The groups spoke one day after pipeline developer TransCanada announced it would forge ahead with a link between oil storage hubs in Cushing, Okla., and Houston refineries (Greenwire, Feb. 27).
The groups say TransCanada's true intent is to use Houston and Port Arthur, Texas, refining centers as a conduit for sending Canadian oil sands crude abroad.

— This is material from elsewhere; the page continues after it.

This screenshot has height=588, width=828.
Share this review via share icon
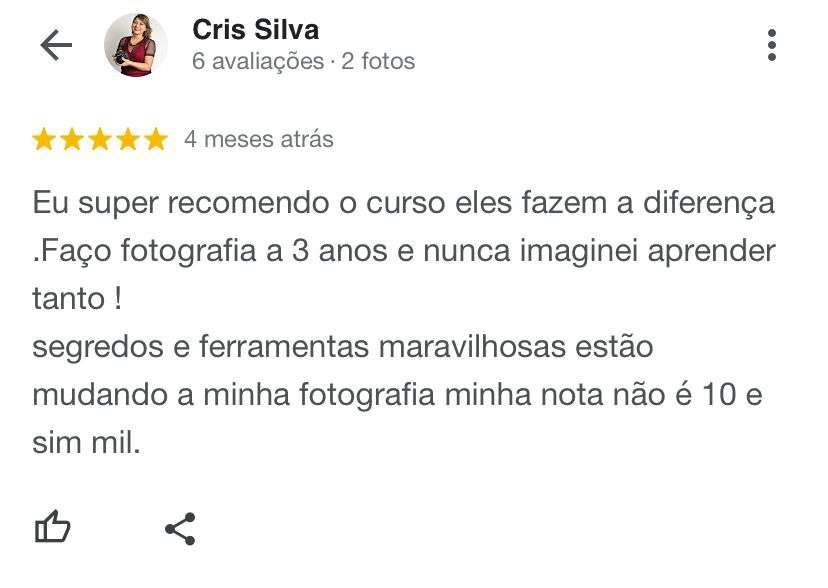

The environmentalists plan to latch themselves onto legal challenges against TransCanada's eminent domain claims in Texas and elsewhere as a central focus in their efforts to block the project (E&ENews PM, Feb. 27).
"Our point is pretty basic: TransCanada will do anything and say anything to get their pipeline built," said Jane Kleeb, executive director of the advocacy group Bold Nebraska.
Kleeb says TransCanada officials lied when they told Nebraska landowners that their company has eminent domain rights to force pipeline easements through private properties.
In a conference call with reporters today, representatives of four environmental organizations -- Bold Nebraska, the Natural Resources Defense Council, 350.org and the Sierra Club -- said they believe they have a strong legal case against the company on eminent domain issues. The company is seeking to use condemnation power against a north Texas farmer.
The groups' main argument is that, as a nonpublic entity looking to build a project for profit, TransCanada does not qualify for eminent domain power in most states.
"In Texas, a company has to be considered a common carrier, which I think is the speaking point for a lot of landowners down there, that TransCanada is not a common carrier," Kleeb said. "They are a foreign oil company that -- that it's essentially a private oil company."
The campaigners are also hoping to capitalize on fears of rising crude prices to block the pipeline.
Though industry opinion is mixed on the pipeline's potential impact on U.S. gasoline prices, the environmentalists contend that it would raise prices in the Midwest by shifting abundant crude oil supplies to the Gulf Coast, which still relies on more expensive foreign imported oil.
Susan Casey-Lefkowitz, international program director at the Natural Resources Defense Council, argued that TransCanada's moves to build the southern portion of Keystone constitute a "ploy to avoid a review that would show how the Keystone XL tar sands pipeline would raise U.S. oil prices."
TransCanada officials estimate they have about 95 percent of the easements they need for the Cushing-to-Houston leg.